### WRITTEN REQUEST
Reproduce everything from "I mean no disrespect" down to "in those situations." in the licensing thread, replacing "customer's" with "client's" each time it occurs.

### DOCUMENT SECTION
I mean no disrespect - I ask this in all seriousness and in a spirit of helpfulness - but if you don't already know the answers to these questions, do you think you are ready to offer freelance repair services? You don't want to get yourself in a situation where you are liable for something you've done and don't know how to undo (for example, if you had discovered at a customer's site that you need the customer's OS disc, they don't have it, and the computer is inoperable until you can acquire it). Not understanding licensing terms (which are different for every piece of software) can put yourself into a situation where you are legally liable. The more experience you have, the less likely you are to find yourself in those situations.

Hope this helps.


----------



## epshatto (Dec 23, 2010)

I believe you can buy bulk installation licenses for Windows. Google microsoft windows volume licensing

Beware that if you buy OEM licenses, according to the license agreement, you would be considered the computer manufacturer. That means you would be obligated under contract to provide technical support to the person you installed the OS for. If the user doesn't know that and tries to get support from Microsoft for any problem they have, they'll send the user to you. Failing to provide support in that circumstance to the user would open you up to a breach of contract lawsuit.

Also there is some confusion as to whether or not you are even legally supposed to use an OEM license if you are not literally a manufacturer (and therefore selling the device). It's not perfectly clear whether that is technically legal.


----------



## Walter Odim (Jun 29, 2008)

Hm. I had no idea it was so complicated regarding OEM licenses. Thanks for the heads up, it'd probably be best to stick to one-time installations, then?

Boson, I think I've got adequate technical experience to get into computer repair, and following a rather irritating problem when my previous source of income (Pesky Adsense robots!), I'm under quite a bit of pressure to get into offering tech support quickly. OEM and licensing was the one issue I was a bit concerned.

### DATA BLOCK
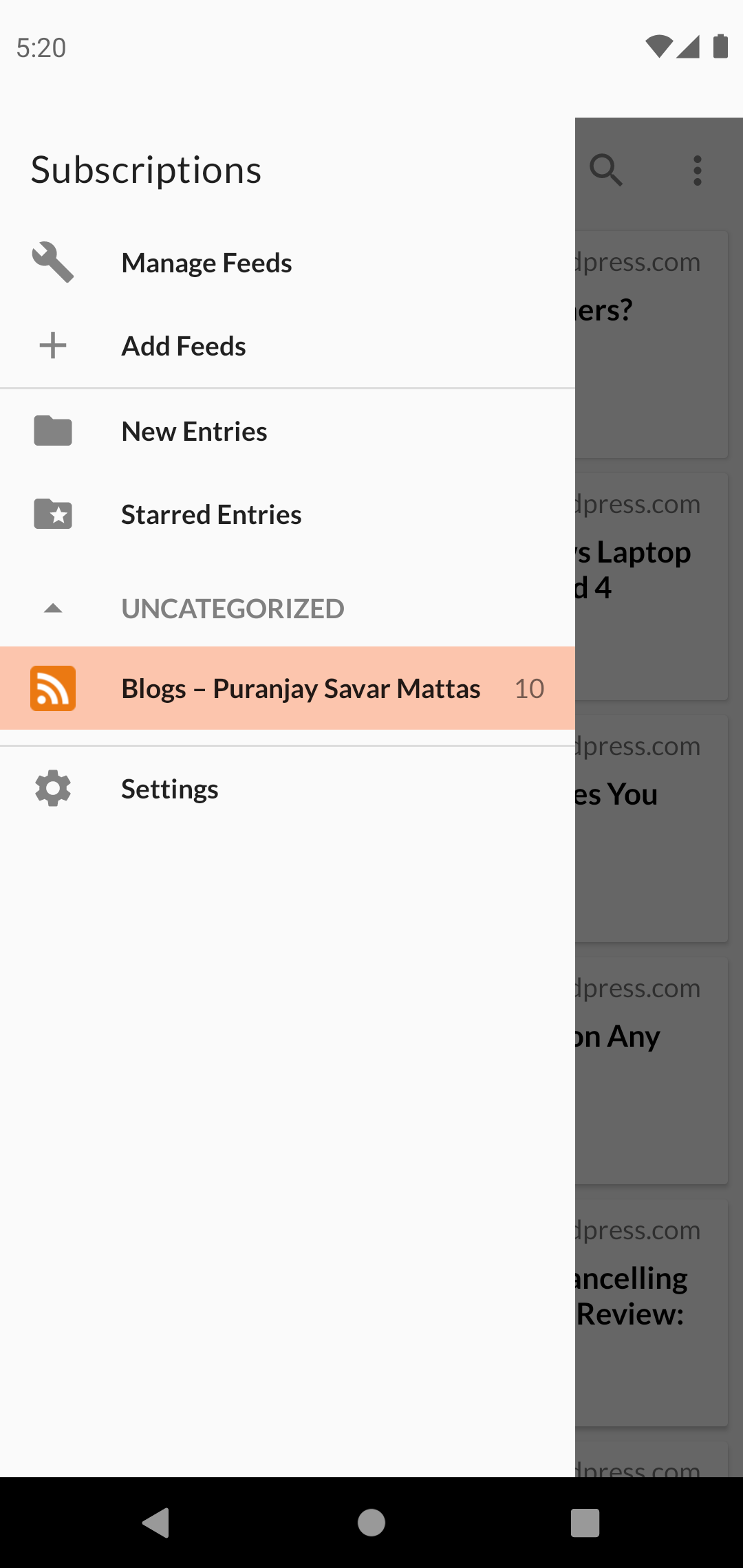This screenshot has width=743, height=1568.
Task: Open Starred Entries
Action: pos(211,514)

### RESULT OF THE EXERCISE
I mean no disrespect - I ask this in all seriousness and in a spirit of helpfulness - but if you don't already know the answers to these questions, do you think you are ready to offer freelance repair services? You don't want to get yourself in a situation where you are liable for something you've done and don't know how to undo (for example, if you had discovered at a client's site that you need the client's OS disc, they don't have it, and the computer is inoperable until you can acquire it). Not understanding licensing terms (which are different for every piece of software) can put yourself into a situation where you are legally liable. The more experience you have, the less likely you are to find yourself in those situations.